Recursion: it's turtles all the way down (until the armadillo)
-- a programming pattern in which the code in the body of a function contains one or
more calls to itself
-- well-formed recursive function must have
-- a base case, which returns a simple result for a simple "small enough"
instance of the problem defined by the parameter values, and this result
is returned without a recursive call
-- a recursive case, in which a recursive call is made (a call to the very function
being defined); the recursive call is made on a "smaller" instance of the
problem being solved; the problem (its size) is defined by the parameters passed to
the recursive call.
-- a recursive function may have more that one base case, and may have more than one
recursive case
-- the base case(s) should proceed the recursive case(s)... testing for base case is testing
for stopping the recursion, and it the first thing to do in the code
-- proper termination (preventing infinite recursing) involves
1) making sure each recursive call is passed a smaller problem
2) the problem is decreasing towards a base case
3) the base case checks are written so that the problem size eventually trips
a base case (and does not bypass it)
-- poorly formed recursions can blow out the call stack
-- using recursion when iteration is better can blow out the call stack
-- proven theory:
-- any program that uses iteration (loops) and no recursion, can be re-written
to use recursion and no loops, while still computing the same function (results)

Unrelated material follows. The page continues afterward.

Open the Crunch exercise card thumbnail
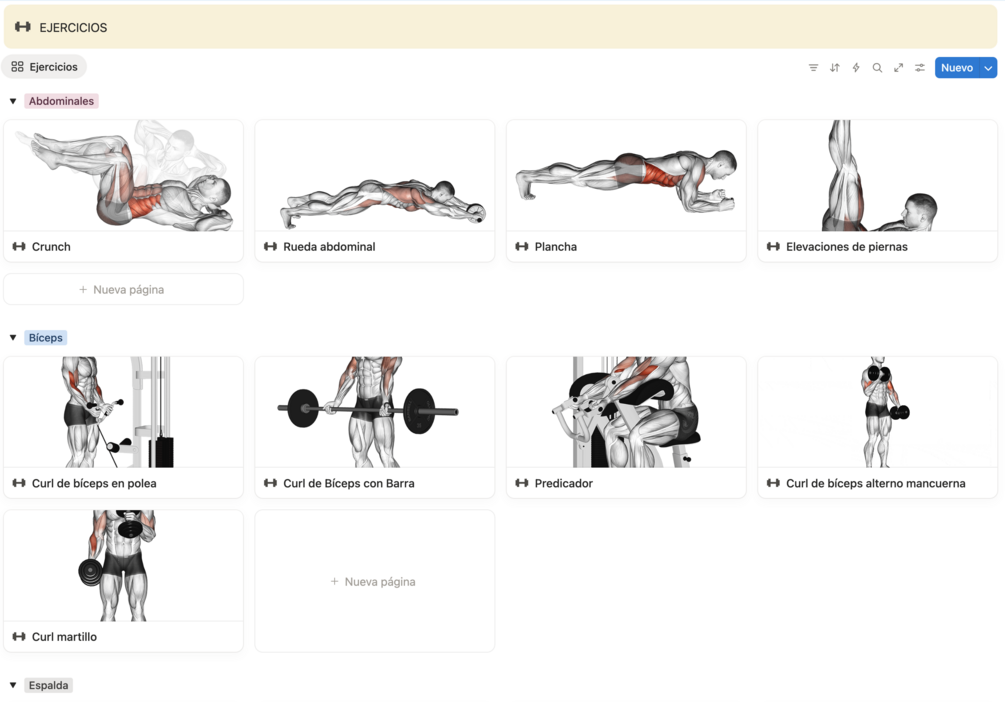point(123,175)
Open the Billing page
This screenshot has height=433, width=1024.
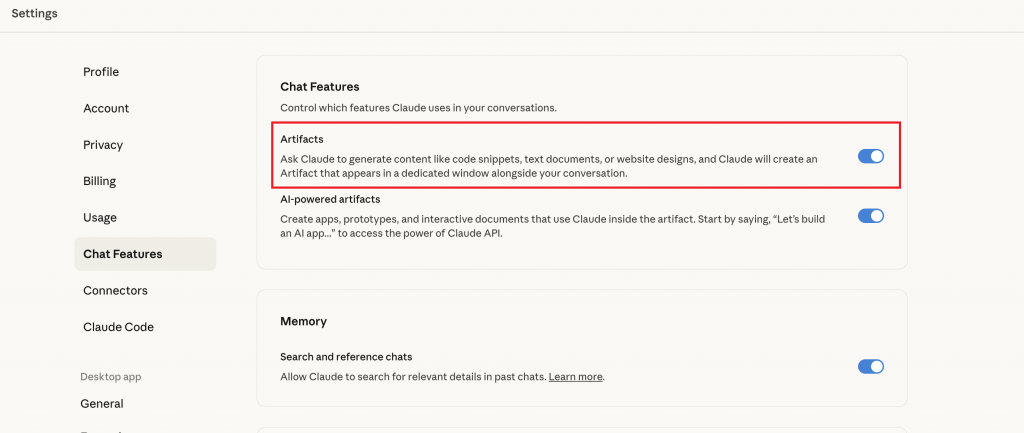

-- any program that uses recursion no loops, can be re-written to use loops and no
recursion, while still computing the same function (results)
-- this means recursion give us expressive convenience for some problems,
but no extra computing power... there are no function that we can compute with
recursion, but cannot compute without it.
Runtime stack and runtime heap
the runtime system is how a programming language does the computations that
programs call for
runtime stack allocates stack frames (call frames) when procedure/methods are called
-- manages this dynamic memory is LIFO order, so the first call to end is the
most recent one started
-- a stack frame (call frame) has memory space for the parameter values sent in
when a function is called, the return address of the code that called it,
the local variables in the function , and some bookkeeping data
runtime heap is dynamic memory from which objects are allocated on calls to "new"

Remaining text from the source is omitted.